> [Task description]: Make a verbatim copy of the records; pictures stay out.

[Saved entries]
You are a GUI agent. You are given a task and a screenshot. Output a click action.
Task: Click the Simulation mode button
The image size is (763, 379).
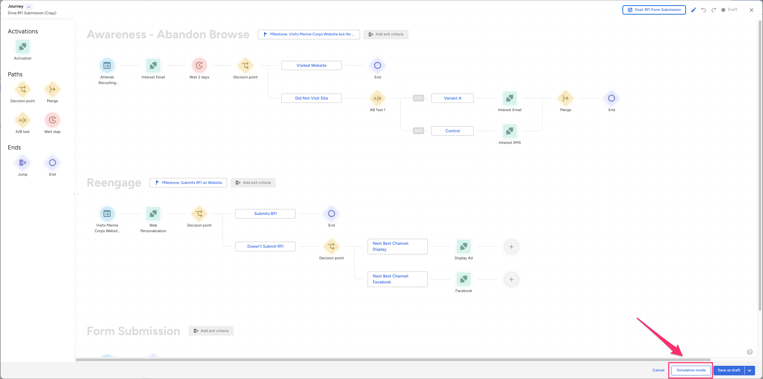coord(691,370)
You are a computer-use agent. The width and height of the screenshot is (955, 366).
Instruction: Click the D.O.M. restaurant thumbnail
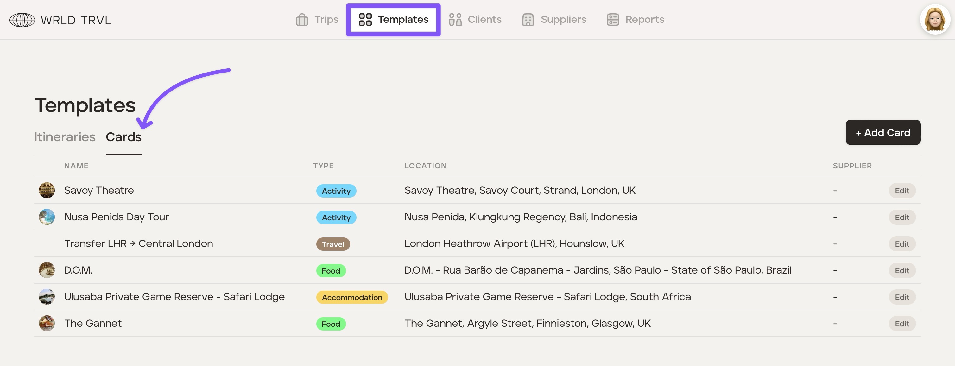click(x=47, y=270)
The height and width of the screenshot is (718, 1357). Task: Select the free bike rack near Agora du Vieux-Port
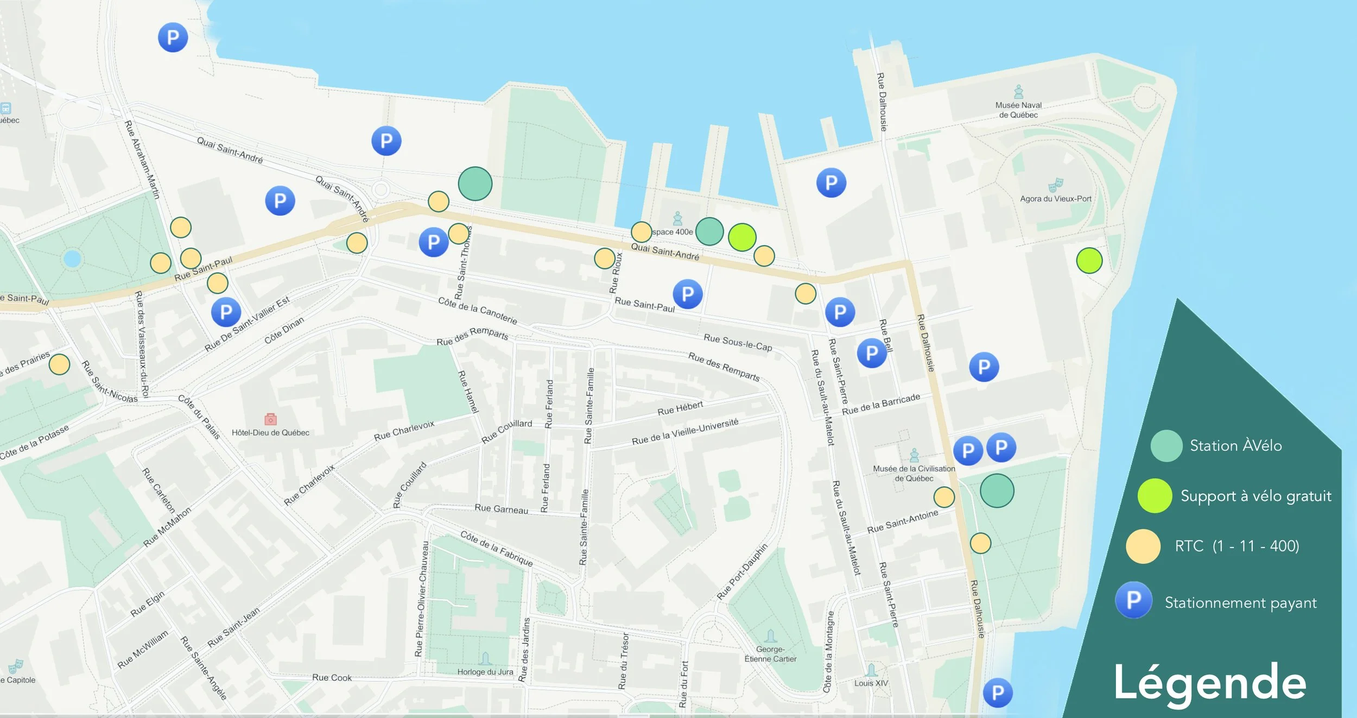[x=1089, y=260]
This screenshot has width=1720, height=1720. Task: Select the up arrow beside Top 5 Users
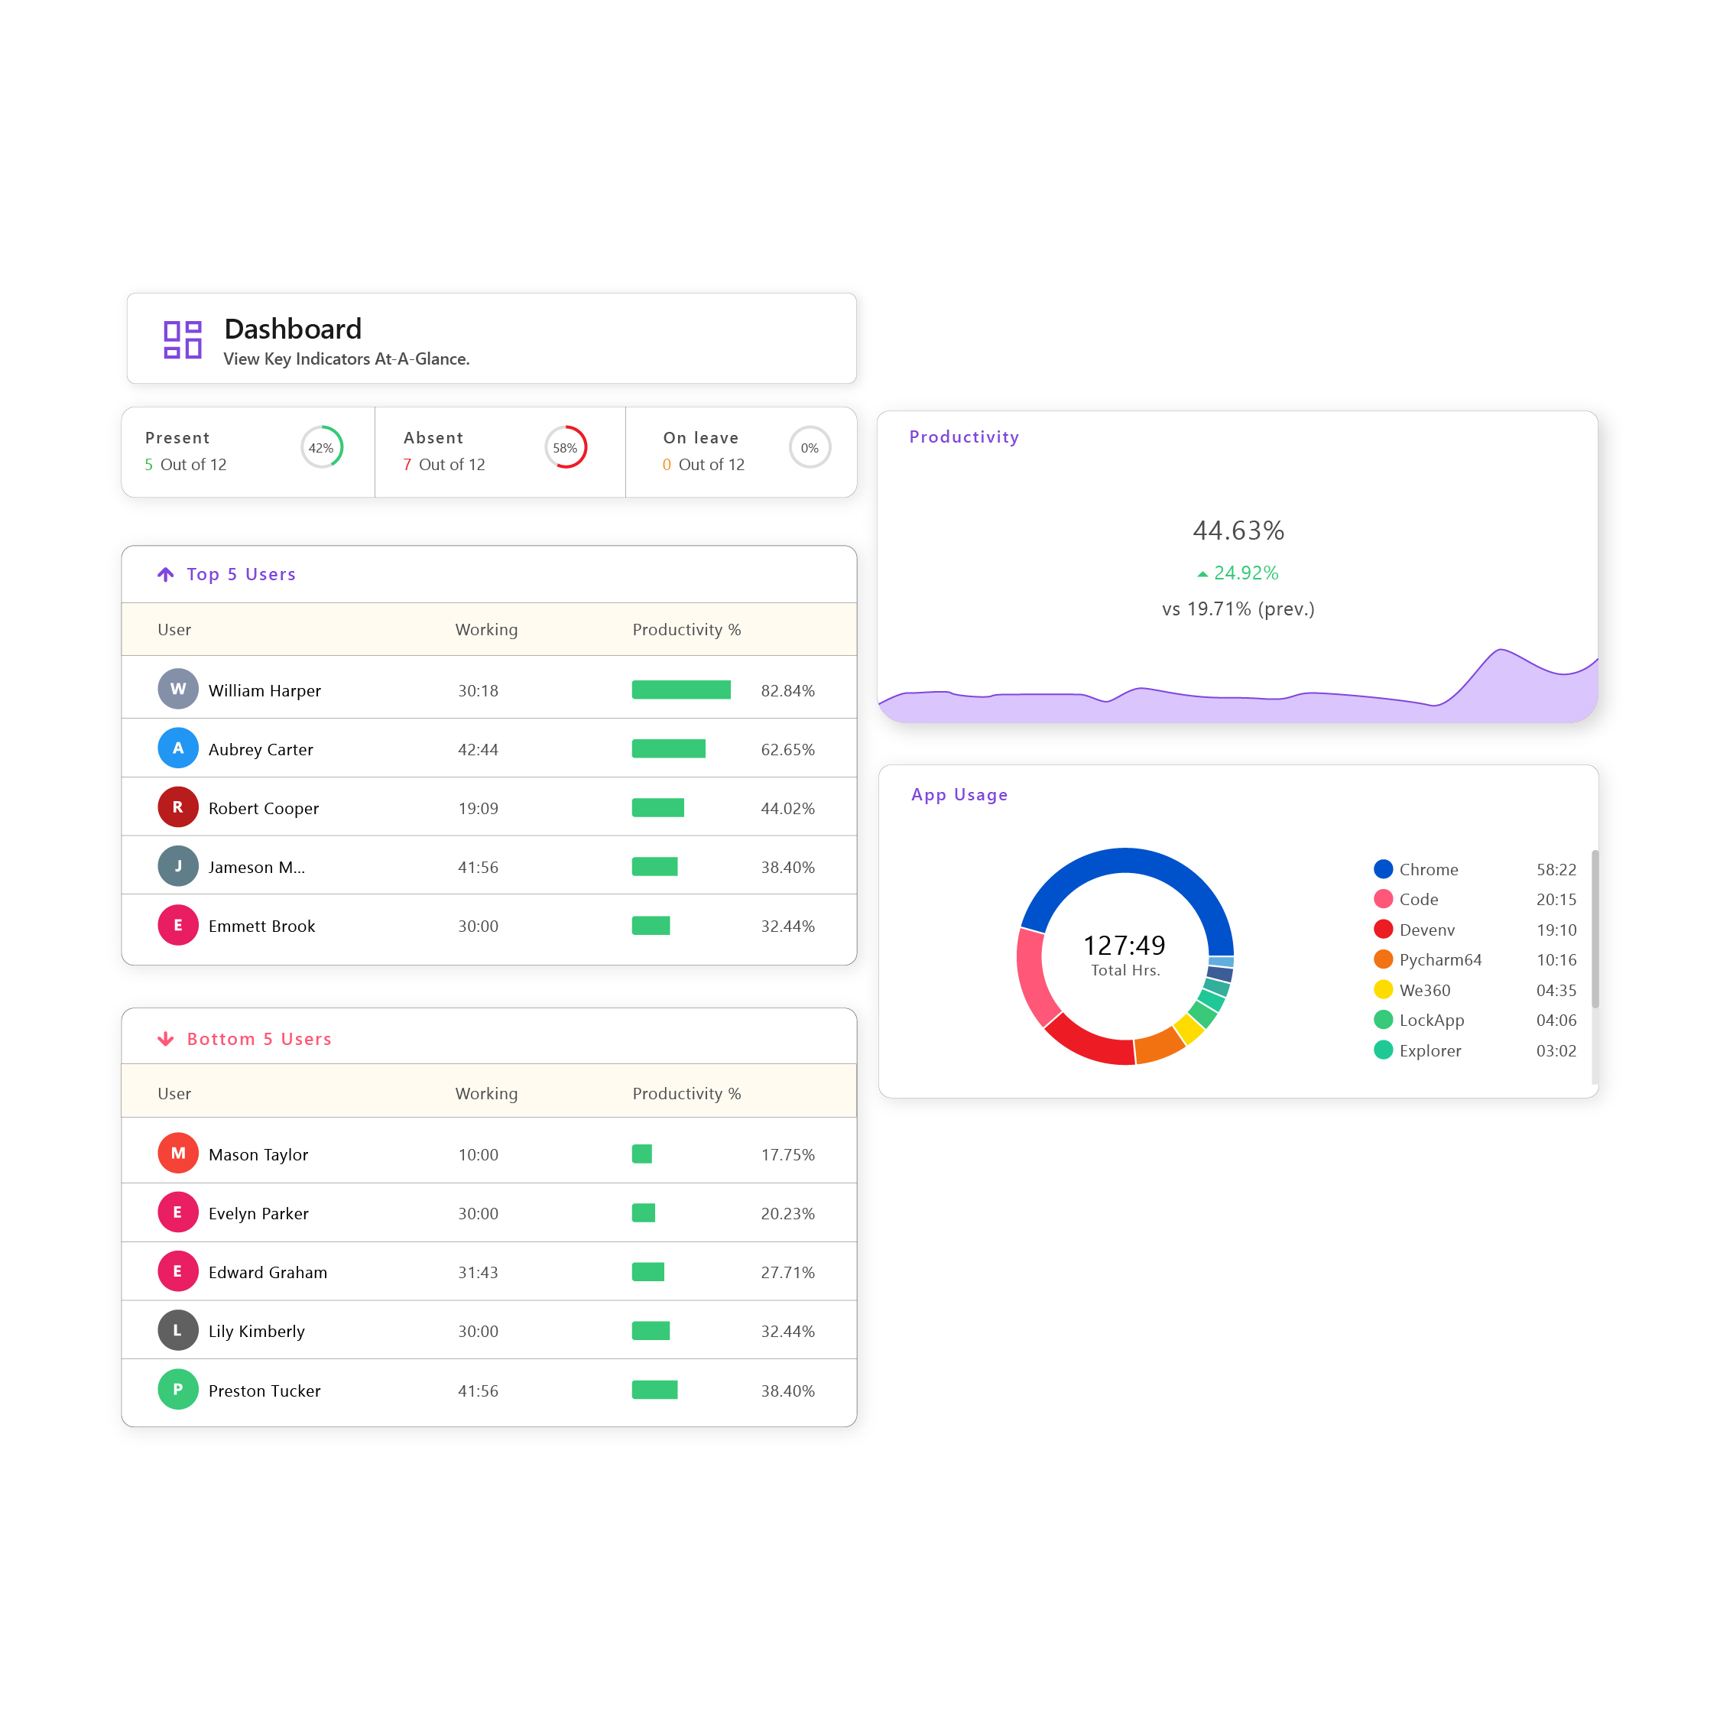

> [Answer section]:
You are a GUI agent. You are given a task and a screenshot. Output a click action.
Task: Click the Simulation mode button
The image size is (763, 379).
coord(691,370)
You are a computer-use agent. The width and height of the screenshot is (955, 366).
Instruction: Click the D.O.M. restaurant thumbnail
click(x=47, y=270)
The height and width of the screenshot is (718, 1357). Task: Select the free bike rack near Agora du Vieux-Port
[x=1089, y=260]
This screenshot has width=1720, height=1720. Task: Select the up arrow beside Top 5 Users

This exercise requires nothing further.